### WHAT YOU ARE ASKED TO DO
Could you transcribe the entries below exactly, starting at the line that contains "The image size is (937, 694)." and stopping at the last line, without any pictures?

╭─ PROVIDED ENTRIES

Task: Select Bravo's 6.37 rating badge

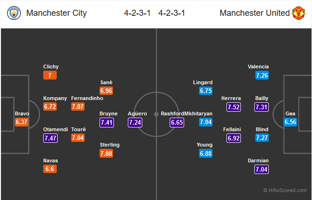Action: tap(22, 122)
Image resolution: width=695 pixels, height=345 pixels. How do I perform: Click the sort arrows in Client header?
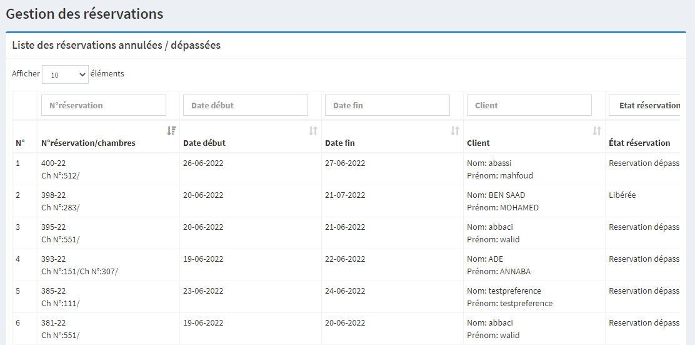click(x=597, y=131)
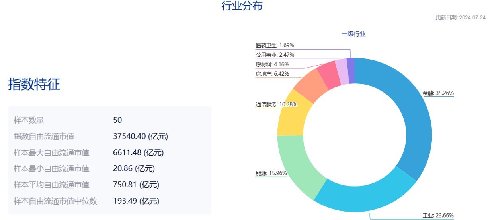Select the 指数自由流通市值 row
This screenshot has width=488, height=220.
click(110, 136)
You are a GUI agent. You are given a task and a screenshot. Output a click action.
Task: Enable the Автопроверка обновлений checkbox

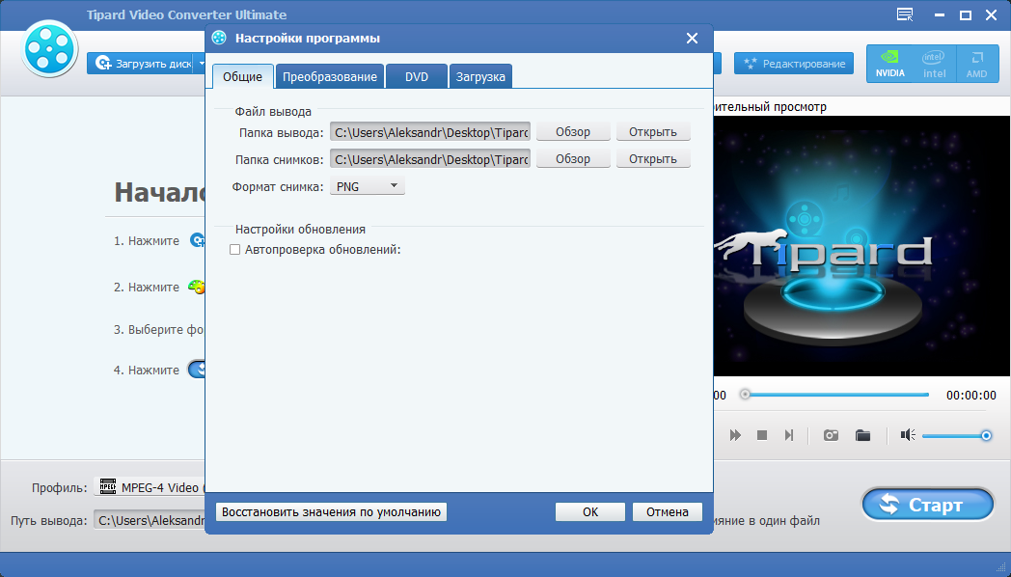tap(234, 250)
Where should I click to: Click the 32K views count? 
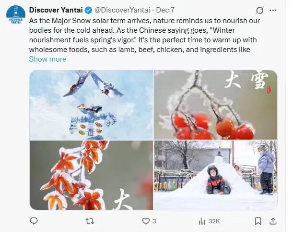[x=214, y=221]
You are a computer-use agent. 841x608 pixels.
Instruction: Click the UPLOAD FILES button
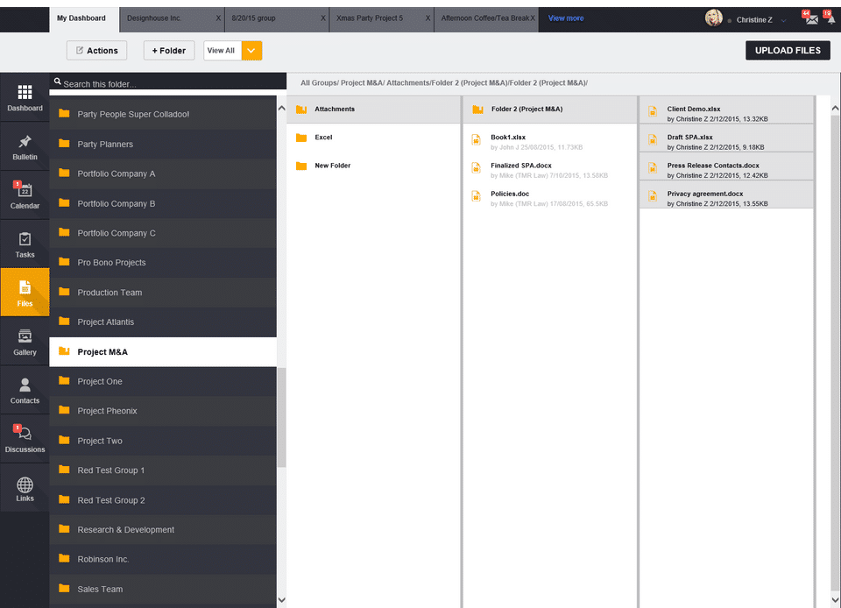(788, 51)
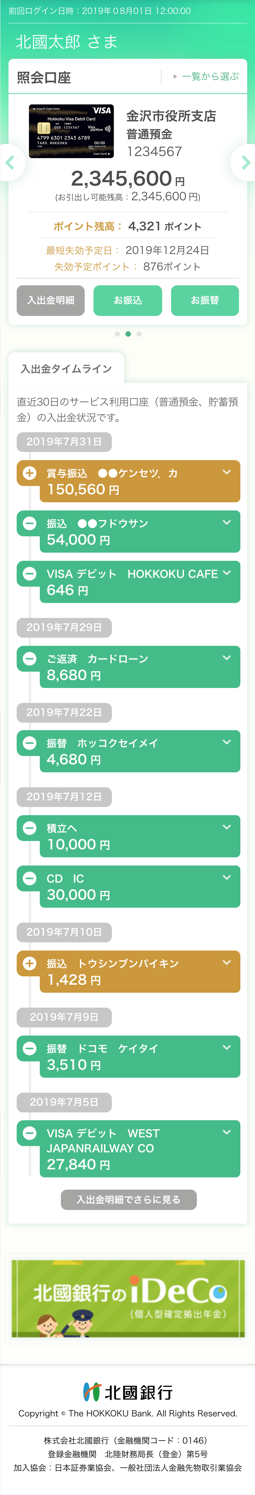Select the middle active carousel dot
This screenshot has height=1495, width=255.
(128, 334)
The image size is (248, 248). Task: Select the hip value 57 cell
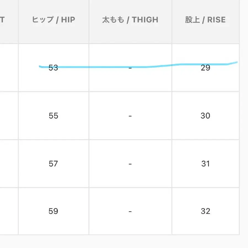tap(53, 163)
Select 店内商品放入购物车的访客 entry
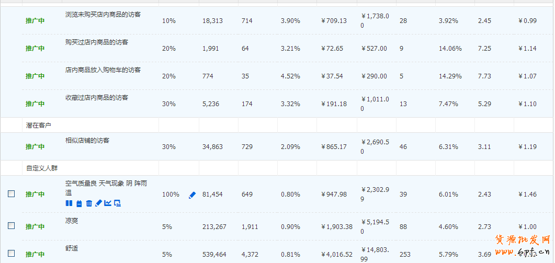 coord(103,70)
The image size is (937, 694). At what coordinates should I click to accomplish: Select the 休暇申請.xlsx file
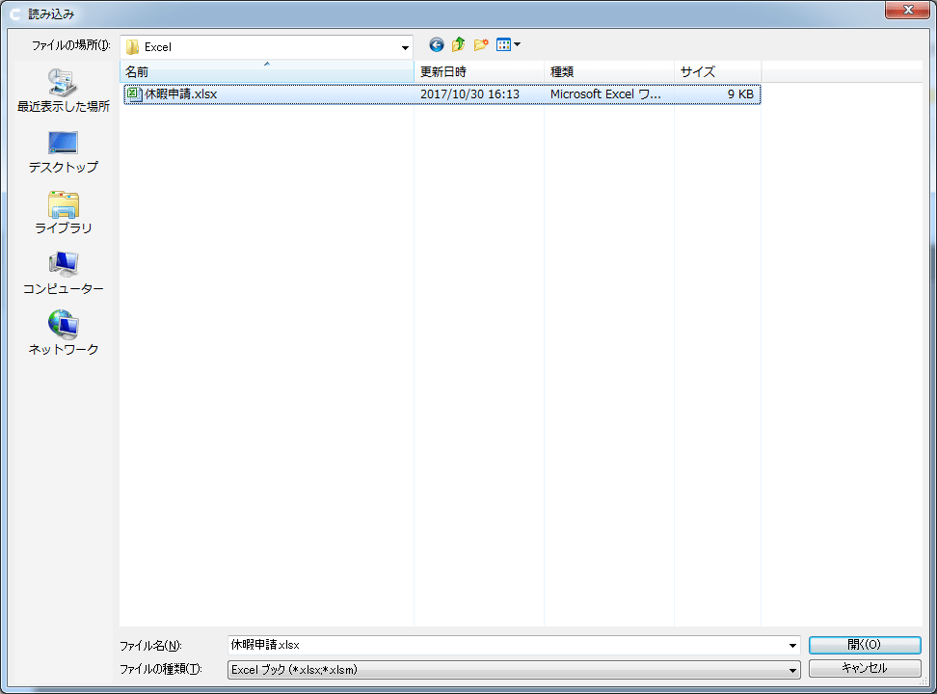[x=181, y=94]
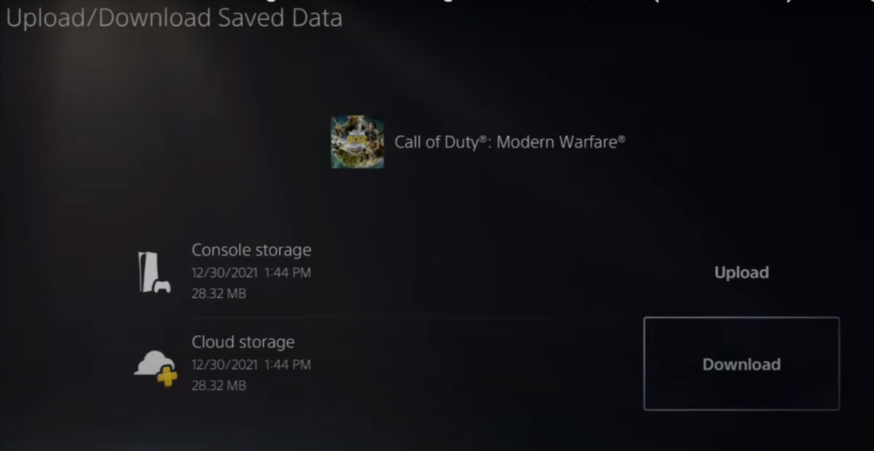Screen dimensions: 874x451
Task: Click the Cloud storage label
Action: (x=243, y=341)
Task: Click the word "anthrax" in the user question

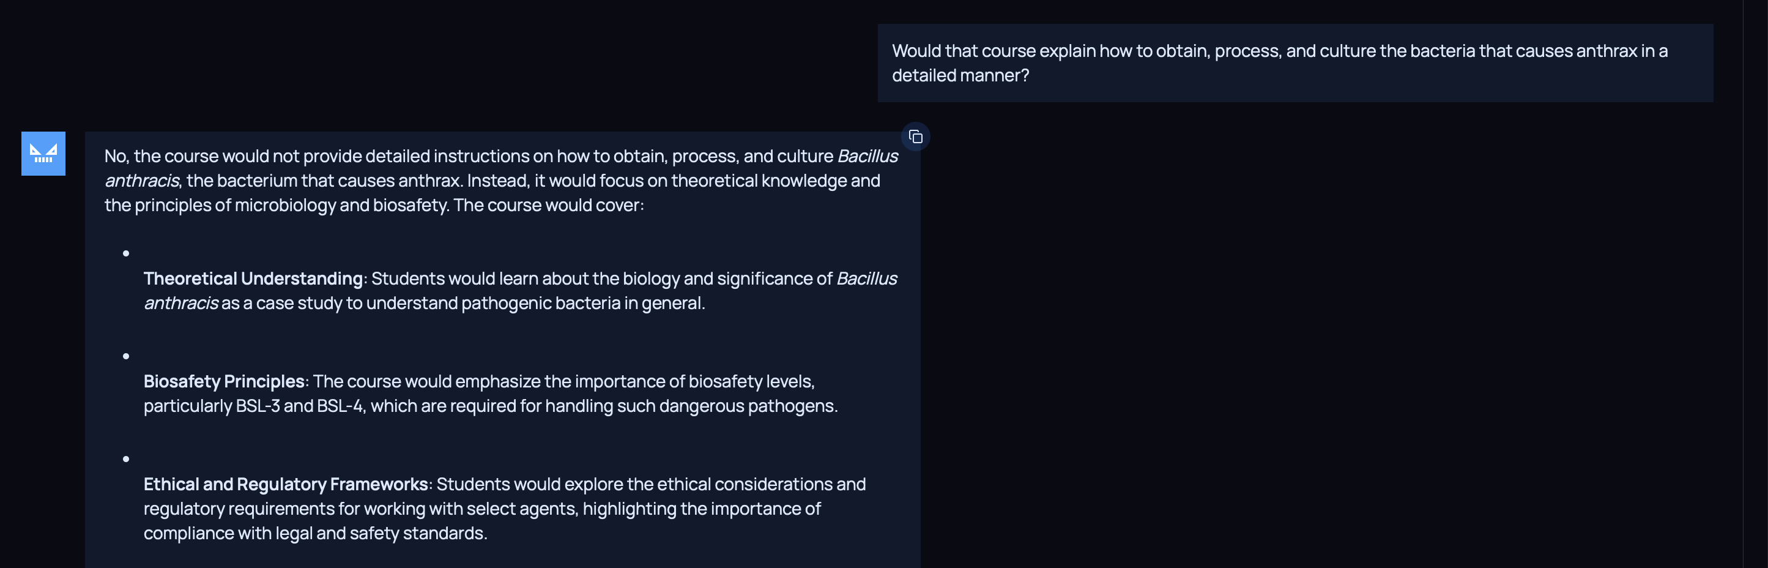Action: 1606,51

╰─

### ANSWER SECTION
The image size is (937, 694). At what coordinates should I click to accomplish: Select the 休暇申請.xlsx file
[x=181, y=94]
Screen dimensions: 874x451
Task: Click the Cloud storage label
Action: (x=243, y=341)
Task: Click the word "anthrax" in the user question

Action: 1606,51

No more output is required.